Light harvesting and charge separation are functions of chlorophyll and bacteriochlorophyll pigments. While most photosynthetic organisms use (bacterio)chlorophylls with a phytyl (2-phytenyl) group as the hydrophobic isoprenoid tail,
Halorhodospira halochloris
, an anoxygenic photosynthetic bacterium belonging to Gammaproteobacteria, produces bacteriochlorophylls with a unique 6,7,14,15-tetrahydrogeranylgeranyl (2,10-phytadienyl) tail. Geranylgeranyl reductase (GGR) encoded by the
bchP
gene, catalyzes hydrogenation at three unsaturated C=C bonds of a geranylgeranyl group, giving rise to the phytyl tail. In this study, we discovered that
H. halochloris
GGR exhibits only partial hydrogenation activities, resulting in the tetrahydrogeranylgeranyl tail formation. We hypothesized that the hydrogenation activity of
H. halochloris
GGR differed from that of
Chlorobaculum tepidum
GGR, which also produces a pigment with partially reduced hydrophobic tails (2,6-phytadienylated chlorophyll
a
). An engineered GGR was also constructed and demonstrated to perform only single hydrogenation, resulting in the dihydrogeranylgeranyl tail formation.
H. halochloris
original and variant GGRs shed light on GGR catalytic mechanisms and offer prospective bioengineering tools in the microbial production of isoprenoid compounds.
Importance
Geranylgeranyl reductase (GGR) catalyzes the hydrogenation of carbon–carbon double bonds of unsaturated hydrocarbons of isoprenoid compounds, including α-tocopherols, phylloquinone, archaeal cell membranes, and (bacterio)chlorophyll pigments in various organisms.
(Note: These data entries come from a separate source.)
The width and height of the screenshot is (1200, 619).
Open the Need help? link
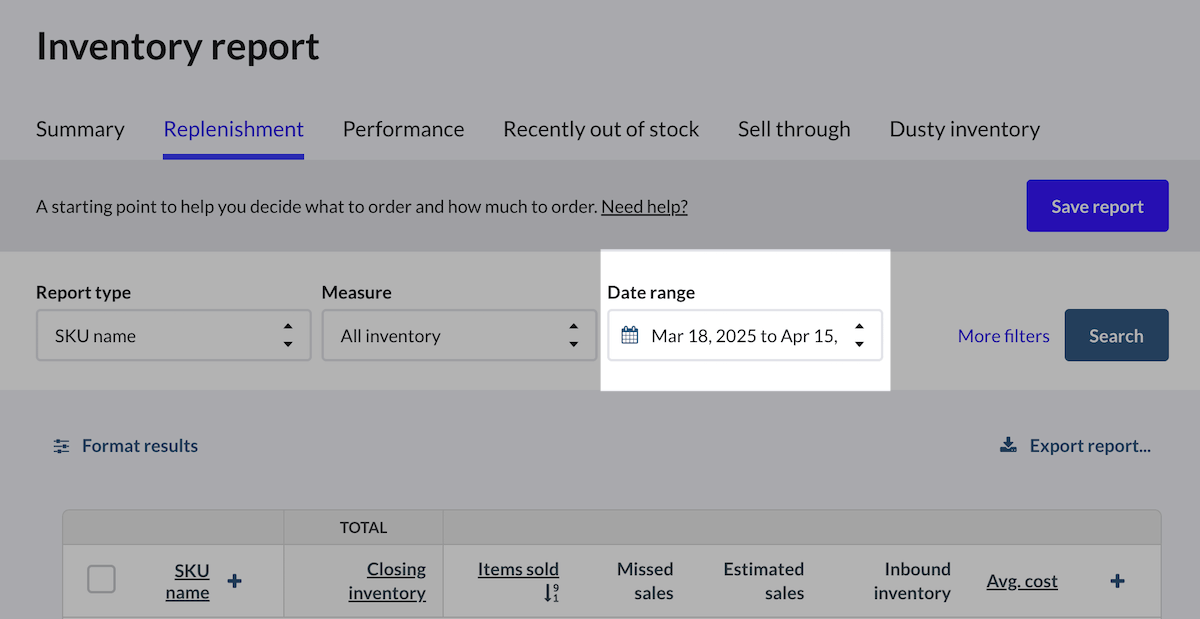(644, 207)
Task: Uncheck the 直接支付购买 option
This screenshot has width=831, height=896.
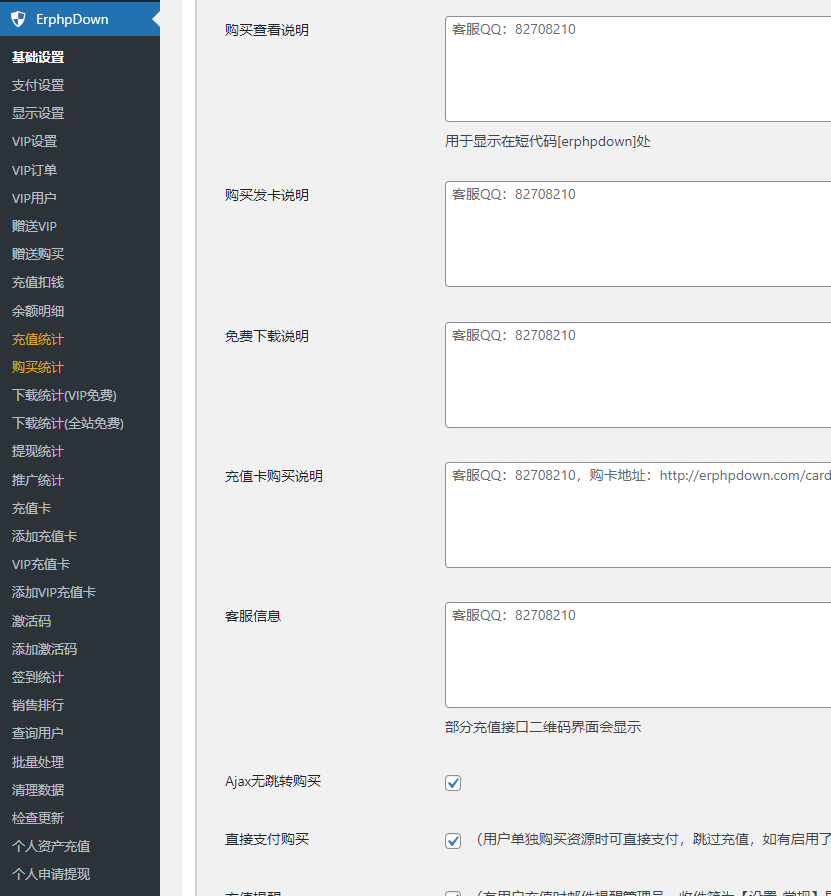Action: [x=453, y=840]
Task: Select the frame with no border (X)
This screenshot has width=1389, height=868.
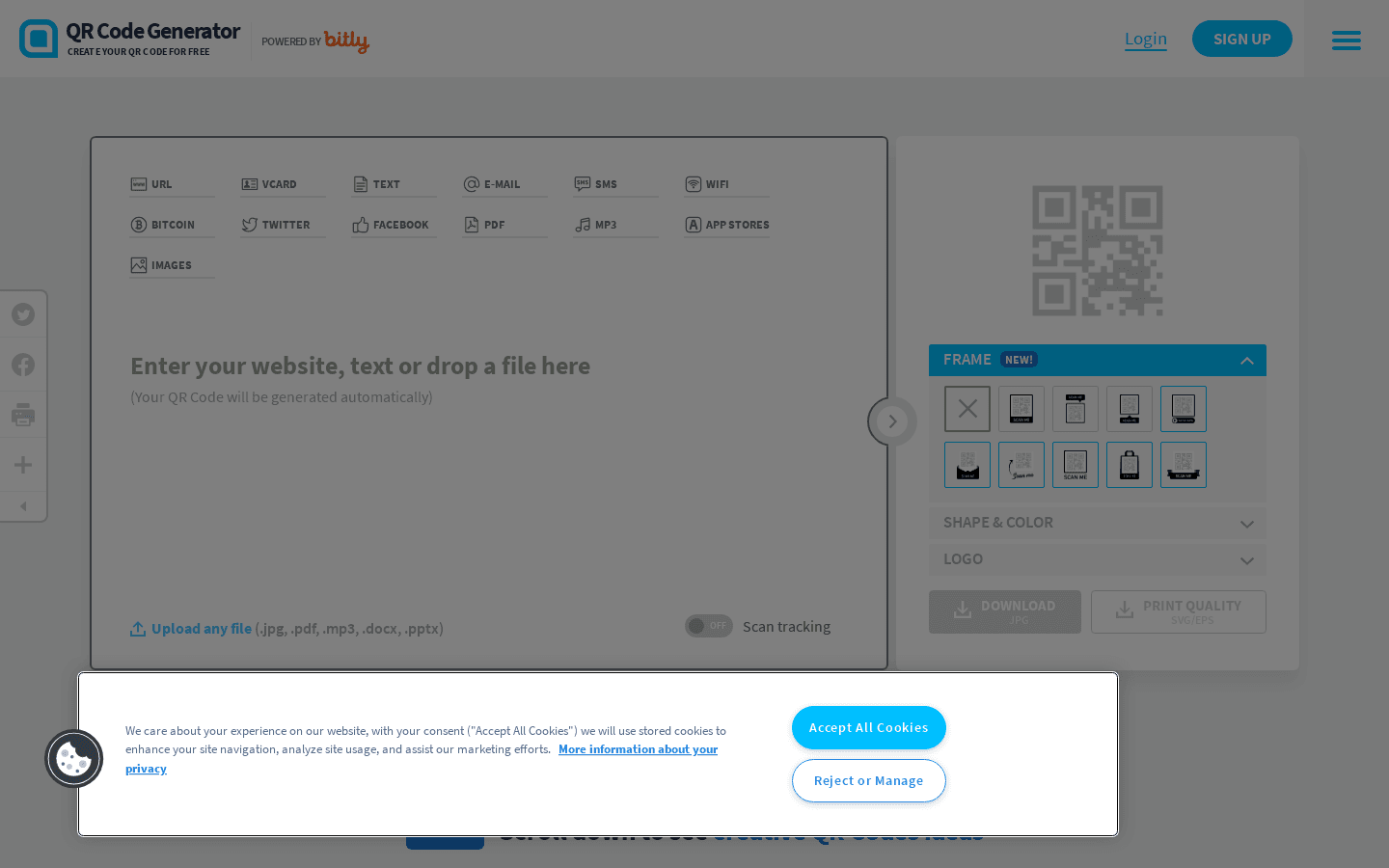Action: 967,408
GGRs in photosynthetic organisms, including anoxygenic phototrophic bacteria, cyanobacteria, and plants perform successive triple hydrogenation to produce chlorophylls and bacteriochlorophylls with a phytyl chain. Here, we demonstrated that the GGR of a γ-proteobacterium
Halorhodospira halochloris
catalyzed unique double hydrogenation to produce bacteriochlorophylls with a tetrahydrogeranylgeranyl tail. We also constructed a variant enzyme derived from
H. halochloris
GGR that performs only single hydrogenation. The results of this study provide new insights into catalytic mechanisms of multi-position reductions by a single enzyme.